Problem to work on:
Copy out the records again. Change nothing.

BEGIN Supplied material

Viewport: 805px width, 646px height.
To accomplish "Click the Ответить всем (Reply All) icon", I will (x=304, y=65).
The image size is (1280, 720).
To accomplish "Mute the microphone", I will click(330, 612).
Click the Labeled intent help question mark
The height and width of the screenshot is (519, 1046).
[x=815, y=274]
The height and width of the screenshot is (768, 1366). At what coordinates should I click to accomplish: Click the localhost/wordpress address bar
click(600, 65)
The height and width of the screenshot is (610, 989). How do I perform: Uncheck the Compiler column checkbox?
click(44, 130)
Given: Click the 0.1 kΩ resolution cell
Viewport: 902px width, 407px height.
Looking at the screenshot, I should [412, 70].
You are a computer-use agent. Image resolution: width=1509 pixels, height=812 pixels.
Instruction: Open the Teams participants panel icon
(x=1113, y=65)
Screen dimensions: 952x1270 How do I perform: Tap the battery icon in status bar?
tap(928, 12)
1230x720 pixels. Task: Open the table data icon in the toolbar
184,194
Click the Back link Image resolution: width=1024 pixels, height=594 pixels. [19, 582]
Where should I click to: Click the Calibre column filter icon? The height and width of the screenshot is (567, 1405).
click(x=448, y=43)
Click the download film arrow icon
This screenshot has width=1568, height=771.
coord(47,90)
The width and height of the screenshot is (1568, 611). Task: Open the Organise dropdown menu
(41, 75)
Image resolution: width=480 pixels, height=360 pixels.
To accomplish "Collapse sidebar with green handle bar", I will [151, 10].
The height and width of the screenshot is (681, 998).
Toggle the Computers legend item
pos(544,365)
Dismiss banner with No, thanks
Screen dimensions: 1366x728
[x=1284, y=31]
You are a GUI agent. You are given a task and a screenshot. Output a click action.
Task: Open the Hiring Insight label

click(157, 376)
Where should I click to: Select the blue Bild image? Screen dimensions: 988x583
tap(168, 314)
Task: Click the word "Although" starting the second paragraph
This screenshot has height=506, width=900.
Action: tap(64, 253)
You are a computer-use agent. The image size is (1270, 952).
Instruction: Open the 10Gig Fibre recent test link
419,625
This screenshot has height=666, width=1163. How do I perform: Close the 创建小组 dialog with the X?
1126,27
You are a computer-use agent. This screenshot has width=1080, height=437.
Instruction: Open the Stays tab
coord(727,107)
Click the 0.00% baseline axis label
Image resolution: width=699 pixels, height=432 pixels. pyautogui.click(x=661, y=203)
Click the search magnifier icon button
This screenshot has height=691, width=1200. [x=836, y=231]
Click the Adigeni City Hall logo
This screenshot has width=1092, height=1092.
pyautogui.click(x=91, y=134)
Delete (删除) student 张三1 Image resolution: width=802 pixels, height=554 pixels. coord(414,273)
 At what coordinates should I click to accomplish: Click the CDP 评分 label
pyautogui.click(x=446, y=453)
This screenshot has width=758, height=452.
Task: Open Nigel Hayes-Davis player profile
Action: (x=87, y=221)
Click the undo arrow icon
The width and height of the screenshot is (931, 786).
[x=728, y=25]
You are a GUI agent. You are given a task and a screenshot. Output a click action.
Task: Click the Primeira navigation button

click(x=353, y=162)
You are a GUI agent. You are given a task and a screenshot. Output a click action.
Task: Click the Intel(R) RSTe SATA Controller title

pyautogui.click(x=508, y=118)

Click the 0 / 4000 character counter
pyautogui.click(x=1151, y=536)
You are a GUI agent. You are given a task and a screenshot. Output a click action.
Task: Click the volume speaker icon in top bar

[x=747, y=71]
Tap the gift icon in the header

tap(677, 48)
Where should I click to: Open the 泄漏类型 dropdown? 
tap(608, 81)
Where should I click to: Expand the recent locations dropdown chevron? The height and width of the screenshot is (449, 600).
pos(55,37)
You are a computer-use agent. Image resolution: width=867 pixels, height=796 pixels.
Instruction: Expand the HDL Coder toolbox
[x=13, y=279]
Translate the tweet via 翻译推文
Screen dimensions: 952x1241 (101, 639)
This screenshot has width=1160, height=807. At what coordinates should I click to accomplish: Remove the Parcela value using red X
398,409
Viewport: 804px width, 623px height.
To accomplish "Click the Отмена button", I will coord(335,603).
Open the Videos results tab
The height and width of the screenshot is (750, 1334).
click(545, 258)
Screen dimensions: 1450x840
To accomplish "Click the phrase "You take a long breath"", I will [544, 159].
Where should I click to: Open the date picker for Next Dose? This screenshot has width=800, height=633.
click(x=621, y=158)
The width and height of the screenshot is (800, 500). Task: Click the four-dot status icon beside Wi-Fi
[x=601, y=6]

END Supplied material

Task result:
Viewport: 805px width, 646px height.
To accomplish "Click the Ответить всем (Reply All) icon", I will (x=304, y=65).
The image size is (1280, 720).
To accomplish "Mute the microphone", I will click(330, 612).
Click the Labeled intent help question mark
The height and width of the screenshot is (519, 1046).
[x=815, y=274]
The height and width of the screenshot is (768, 1366). At what coordinates should I click to accomplish: Click the localhost/wordpress address bar
click(600, 65)
The height and width of the screenshot is (610, 989). How do I perform: Uncheck the Compiler column checkbox?
click(44, 130)
Given: Click the 0.1 kΩ resolution cell
Viewport: 902px width, 407px height.
Looking at the screenshot, I should [412, 70].
You are a computer-use agent. Image resolution: width=1509 pixels, height=812 pixels.
Instruction: Open the Teams participants panel icon
(x=1113, y=65)
Screen dimensions: 952x1270 How do I perform: Tap the battery icon in status bar?
tap(928, 12)
1230x720 pixels. Task: Open the table data icon in the toolbar
184,194
Click the Back link Image resolution: width=1024 pixels, height=594 pixels. [19, 582]
Where should I click to: Click the Calibre column filter icon? The height and width of the screenshot is (567, 1405).
click(x=448, y=43)
Click the download film arrow icon
This screenshot has width=1568, height=771.
coord(47,90)
The width and height of the screenshot is (1568, 611). Task: Open the Organise dropdown menu
(41, 75)
Image resolution: width=480 pixels, height=360 pixels.
To accomplish "Collapse sidebar with green handle bar", I will [151, 10].
The height and width of the screenshot is (681, 998).
Toggle the Computers legend item
pos(544,365)
Dismiss banner with No, thanks
Screen dimensions: 1366x728
[x=1284, y=31]
You are a GUI agent. You are given a task and a screenshot. Output a click action.
Task: Open the Hiring Insight label

click(157, 376)
Where should I click to: Select the blue Bild image? Screen dimensions: 988x583
tap(168, 314)
Task: Click the word "Although" starting the second paragraph
This screenshot has height=506, width=900.
Action: tap(64, 253)
You are a computer-use agent. The image size is (1270, 952).
Instruction: Open the 10Gig Fibre recent test link
419,625
This screenshot has height=666, width=1163. How do I perform: Close the 创建小组 dialog with the X?
1126,27
You are a computer-use agent. This screenshot has width=1080, height=437.
Instruction: Open the Stays tab
coord(727,107)
Click the 0.00% baseline axis label
Image resolution: width=699 pixels, height=432 pixels. pyautogui.click(x=661, y=203)
Click the search magnifier icon button
This screenshot has height=691, width=1200. [x=836, y=231]
Click the Adigeni City Hall logo
This screenshot has width=1092, height=1092.
pyautogui.click(x=91, y=134)
Delete (删除) student 张三1 Image resolution: width=802 pixels, height=554 pixels. coord(414,273)
 At what coordinates should I click to accomplish: Click the CDP 评分 label
pyautogui.click(x=446, y=453)
This screenshot has width=758, height=452.
Task: Open Nigel Hayes-Davis player profile
Action: (x=87, y=221)
Click the undo arrow icon
The width and height of the screenshot is (931, 786).
[x=728, y=25]
You are a GUI agent. You are given a task and a screenshot. Output a click action.
Task: Click the Primeira navigation button

click(x=353, y=162)
You are a GUI agent. You are given a task and a screenshot. Output a click action.
Task: Click the Intel(R) RSTe SATA Controller title

pyautogui.click(x=508, y=118)

Click the 0 / 4000 character counter
pyautogui.click(x=1151, y=536)
You are a GUI agent. You are given a task and a screenshot. Output a click action.
Task: Click the volume speaker icon in top bar

[x=747, y=71]
Tap the gift icon in the header

tap(677, 48)
Where should I click to: Open the 泄漏类型 dropdown? 
tap(608, 81)
Where should I click to: Expand the recent locations dropdown chevron? The height and width of the screenshot is (449, 600).
pos(55,37)
You are a computer-use agent. Image resolution: width=867 pixels, height=796 pixels.
Instruction: Expand the HDL Coder toolbox
[x=13, y=279]
Translate the tweet via 翻译推文
Screen dimensions: 952x1241 (101, 639)
This screenshot has width=1160, height=807. At what coordinates should I click to accomplish: Remove the Parcela value using red X
398,409
Viewport: 804px width, 623px height.
To accomplish "Click the Отмена button", I will coord(335,603).
Open the Videos results tab
The height and width of the screenshot is (750, 1334).
click(545, 258)
Screen dimensions: 1450x840
To accomplish "Click the phrase "You take a long breath"", I will [544, 159].
Where should I click to: Open the date picker for Next Dose? This screenshot has width=800, height=633.
click(x=621, y=158)
The width and height of the screenshot is (800, 500). Task: Click the four-dot status icon beside Wi-Fi
[x=601, y=6]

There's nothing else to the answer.